Calm and unruffled, you might say.

Tommy played brilliantly in his next tournament. He sailed serenely through the early rounds, fell behind in his quarterfinal match, then rallied to salvage a victory over his unseeded opponent. Then, in the third set of the semis, the audience fell silent when Tommy served, came to the net, and leaped high into the air to slam his opponent’s return. The ball struck near the baseline, but everyone present could see it was clearly in.

Except the official, who declared it out.

Tommy took a step toward the platform. The official cowered, but Tommy didn’t seem to notice. He said, “Was that ball out?”

The official nodded.

“Oh,” Tommy said, and shrugged. “From here it looked good, but I guess you can see better from where you’re sitting.”

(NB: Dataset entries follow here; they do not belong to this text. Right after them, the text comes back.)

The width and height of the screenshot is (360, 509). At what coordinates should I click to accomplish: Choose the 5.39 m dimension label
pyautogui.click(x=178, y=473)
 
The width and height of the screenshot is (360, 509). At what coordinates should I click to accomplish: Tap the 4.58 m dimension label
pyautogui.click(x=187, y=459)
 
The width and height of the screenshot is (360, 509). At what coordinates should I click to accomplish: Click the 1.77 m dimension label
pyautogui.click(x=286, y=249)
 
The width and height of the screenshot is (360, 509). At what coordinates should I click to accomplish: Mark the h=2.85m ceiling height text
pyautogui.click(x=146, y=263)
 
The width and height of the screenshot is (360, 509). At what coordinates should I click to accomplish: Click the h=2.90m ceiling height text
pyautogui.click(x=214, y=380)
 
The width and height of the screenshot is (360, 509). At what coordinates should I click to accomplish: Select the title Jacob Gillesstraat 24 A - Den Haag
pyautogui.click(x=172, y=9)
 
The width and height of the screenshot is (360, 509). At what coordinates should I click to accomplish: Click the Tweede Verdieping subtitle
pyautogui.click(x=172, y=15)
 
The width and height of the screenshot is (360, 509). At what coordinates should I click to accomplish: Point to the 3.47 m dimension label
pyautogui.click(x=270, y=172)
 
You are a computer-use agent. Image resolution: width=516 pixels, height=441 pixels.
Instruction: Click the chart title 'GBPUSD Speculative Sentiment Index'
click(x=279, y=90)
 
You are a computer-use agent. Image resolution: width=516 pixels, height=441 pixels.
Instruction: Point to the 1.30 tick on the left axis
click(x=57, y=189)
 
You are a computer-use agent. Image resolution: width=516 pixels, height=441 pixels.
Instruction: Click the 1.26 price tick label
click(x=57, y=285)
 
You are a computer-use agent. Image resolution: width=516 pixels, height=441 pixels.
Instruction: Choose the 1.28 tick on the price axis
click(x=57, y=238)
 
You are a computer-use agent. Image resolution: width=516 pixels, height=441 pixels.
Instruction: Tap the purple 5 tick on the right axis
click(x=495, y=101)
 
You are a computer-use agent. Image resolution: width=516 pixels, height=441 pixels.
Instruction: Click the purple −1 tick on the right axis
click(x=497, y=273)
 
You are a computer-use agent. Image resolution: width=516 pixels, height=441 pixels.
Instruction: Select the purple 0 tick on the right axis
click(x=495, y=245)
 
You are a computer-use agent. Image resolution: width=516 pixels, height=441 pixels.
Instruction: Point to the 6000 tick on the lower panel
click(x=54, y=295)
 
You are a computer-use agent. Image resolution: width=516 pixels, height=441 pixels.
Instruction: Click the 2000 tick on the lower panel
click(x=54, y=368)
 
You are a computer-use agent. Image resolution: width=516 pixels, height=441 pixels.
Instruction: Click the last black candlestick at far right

He went back to the baseline and served the next point. He went on to win the match and advance to the finals, in which he played brilliantly, beating Roger MacReady in straight sets.

“And here’s Mrs. Tommy Terhune, the lovely Jennifer,” said the TV reporter, sticking a mike in her face. “Your husband was really commanding out there, wasn’t he?”

“He was,” she agreed.

“He played brilliant tennis, and he seems to have triumphed in the inner game as well, wouldn’t you say?”